Menos pena e mais compaixão

Quem é que a pena ajuda? Para ninguém, mas aquele que sente isso. Salve sua pena, isso não me traz nada.

Há uma frase de um poema de Slam de Ollie Schminkey que diz:

"Piedade é a emoção que festeja ao falar dos famintos."

Sou obrigado a citá-lo porque não sei expressar melhor o que significa para mim a pena das outras pessoas quando ficam sabendo dos meus diagnósticos . Que eu tomo remédio. Que estou fazendo terapia há algum tempo.

Mas e quanto aos rostos deles quando descobrem que estive à beira da morte? Que eu mesma apontei a arma (metafórica; as mulheres preferem outros métodos para cometer suicídio) e que estive deitada em uma maca de hospital após uma lavagem de estômago.

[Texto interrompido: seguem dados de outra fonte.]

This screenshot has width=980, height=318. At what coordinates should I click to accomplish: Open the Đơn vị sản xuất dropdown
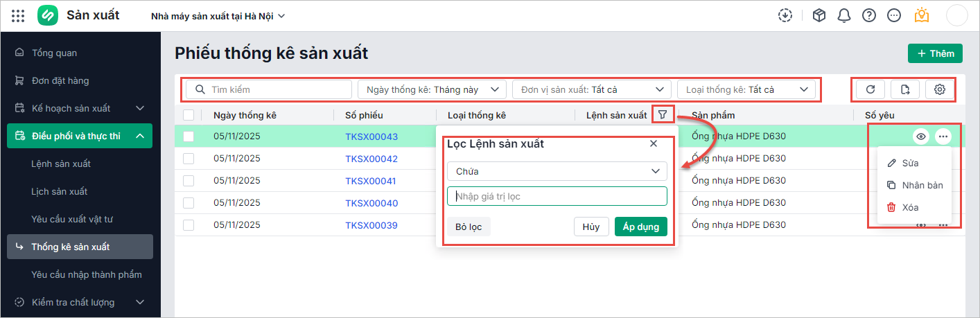click(592, 89)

Esses rostos me enchem de vergonha, até de raiva . E eu sei que provavelmente também sentiria uma certa pena de alguém na minha situação. Mas não posso deixar de ficar com vergonha e até com raiva quando vejo aquela emoção que nunca fez nada por ninguém em sofrimento no rosto de alguém, mais ou menos conhecido, e sei que sou eu quem foi reduzido a uma mera boneca triste que causa o Lágrimas e sussurros de outras pessoas, embora bem-intencionadas.

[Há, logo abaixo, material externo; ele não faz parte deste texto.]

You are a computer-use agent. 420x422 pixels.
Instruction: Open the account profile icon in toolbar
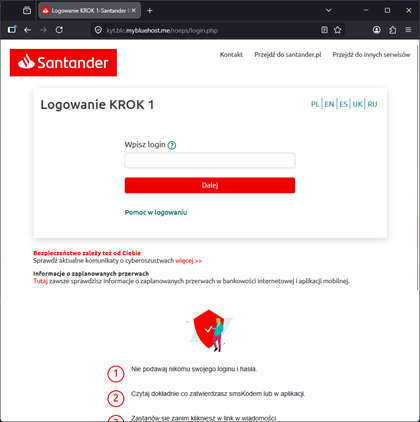[x=377, y=30]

E estamos de volta ao normal: cada vez menos pessoas nunca tiveram "problemas de saúde mental". A dicotomia "louco-lógico" não se aplica à maioria dos seres humanos reais e sencientes, porque a maioria de nós conhece o sofrimento psicológico em maior ou menor grau.

Em parte, é por isso que essa tentativa de se distanciar da minha experiência gosta tanto de mim , como se eu fosse a pobre menina que não sabe o que está fazendo com sua vida e que é um caso perdido, quando provavelmente quem me olha daquela posição de suposto bem-estar psicológico também passou ou vai passar por algum episódio minimamente semelhante em algum momento de sua vida.

A diferença entre pena e compaixão

Mas não é mais isso. É para quem a pena ajuda? Piedade é compreender e cuidar o que a caridade é para a solidariedade, mero substituto que não corresponde a se colocar no lugar de ninguém. Porque, para entender, é preciso primeiro abandonar as posições de superioridade, sejam elas morais ou de qualquer tipo. E para acompanhar, apoiar e até amar; mais ainda.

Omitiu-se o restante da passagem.